[[ Extract to read open ]]

Artificial Intelligence (AI) is the science and engineering of imitating cognitive functions to create intelligent machines —by using smart computer programs, that react and carry out tasks normally done by people. AI simulates the capacity for abstract, creative, and deductive thought; also, the ability to learn. Basically, AI looks for computers to do "smart" things.
Alan Turing, an English mathematician that become an AI theorist, pioneered that AI was best researched by programming computers rather than by building machines. He wrote Computing Machinery and Intelligence in 1950 in which discussed conditions for considering a machine to be intelligent, arguing that if the machine could successfully pretend to be human to a knowledgeable observer, then you certainly should consider it intelligent; this is now known as the “Turing test”.
Artificial Intelligence research has focused mainly on these components of intelligence, by using the binary logic of computers: Learning, Reasoning, Knowledge, Problem-solving, Perception, Planning, Moving & Manipulating Objects, and Language-understanding.
Nowadays, the research of AI has two branches:
- Generalized AI, that develops different machine intelligences to perform any task, just like people do. This AI simulates how the human brain works; it is currently being slow researched because it requires a more complete understanding of the organ and more available computing power. Neuromorphic Processors —a new generation of computer chip technology are being designed to efficiently run brain-simulator code. In parallel, scientists are developing computers systems (like IBM’s Watson) that use high-level simulations of human neurological processes to perform a broader range of chores without being specifically taught how to do them.
- Specialized AI, that uses principles of simulating human thought to carry out one specific task. Specialized AI is already providing breakthroughs in physics, medicine, finance, marketing, manufacturing, telecommunications, and transportation (self-driving and autonomous cars) fields.

[[ Extract to read closed ]]

» **List of tasks**
A: According to the passage on artificial intelligence, in what year did Alan Turing write Computing Machinery and Intelligence?
B: Repeat the passage on artificial intelligence word for word, starting with "Nowadays, the research" and going on through "to do them.".
The records are separate material and are not part of the passage on artificial intelligence.

[[ Records shown open ]]

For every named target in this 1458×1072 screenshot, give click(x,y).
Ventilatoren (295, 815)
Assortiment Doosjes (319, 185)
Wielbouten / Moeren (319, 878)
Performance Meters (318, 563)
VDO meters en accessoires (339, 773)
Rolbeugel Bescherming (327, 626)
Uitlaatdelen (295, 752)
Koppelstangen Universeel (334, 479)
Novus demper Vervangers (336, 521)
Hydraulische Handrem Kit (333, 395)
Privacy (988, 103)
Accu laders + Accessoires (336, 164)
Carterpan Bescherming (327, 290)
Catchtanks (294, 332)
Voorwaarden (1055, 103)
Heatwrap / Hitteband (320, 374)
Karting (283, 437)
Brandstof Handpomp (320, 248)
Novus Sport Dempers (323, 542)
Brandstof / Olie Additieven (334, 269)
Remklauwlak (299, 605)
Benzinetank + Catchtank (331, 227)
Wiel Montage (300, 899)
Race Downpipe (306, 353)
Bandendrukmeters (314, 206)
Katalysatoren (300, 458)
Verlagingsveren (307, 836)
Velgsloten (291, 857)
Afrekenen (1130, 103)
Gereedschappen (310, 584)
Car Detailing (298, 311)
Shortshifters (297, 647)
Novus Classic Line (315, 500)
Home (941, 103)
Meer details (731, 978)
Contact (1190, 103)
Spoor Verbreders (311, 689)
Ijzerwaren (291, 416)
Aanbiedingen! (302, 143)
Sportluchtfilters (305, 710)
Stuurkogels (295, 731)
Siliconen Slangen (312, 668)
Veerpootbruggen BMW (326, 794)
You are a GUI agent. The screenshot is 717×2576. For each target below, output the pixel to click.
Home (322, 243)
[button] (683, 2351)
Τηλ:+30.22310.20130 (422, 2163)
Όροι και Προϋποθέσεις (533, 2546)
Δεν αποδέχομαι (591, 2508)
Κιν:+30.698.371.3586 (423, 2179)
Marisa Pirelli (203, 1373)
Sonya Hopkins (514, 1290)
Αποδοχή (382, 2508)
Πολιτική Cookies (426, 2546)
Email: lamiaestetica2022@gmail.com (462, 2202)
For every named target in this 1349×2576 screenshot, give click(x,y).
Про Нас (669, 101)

[[ Records shown closed ]]

» **Solutions**
A: 1950

B:
Nowadays, the research of AI has two branches:
- Generalized AI, that develops different machine intelligences to perform any task, just like people do. This AI simulates how the human brain works; it is currently being slow researched because it requires a more complete understanding of the organ and more available computing power. Neuromorphic Processors —a new generation of computer chip technology are being designed to efficiently run brain-simulator code. In parallel, scientists are developing computers systems (like IBM’s Watson) that use high-level simulations of human neurological processes to perform a broader range of chores without being specifically taught how to do them.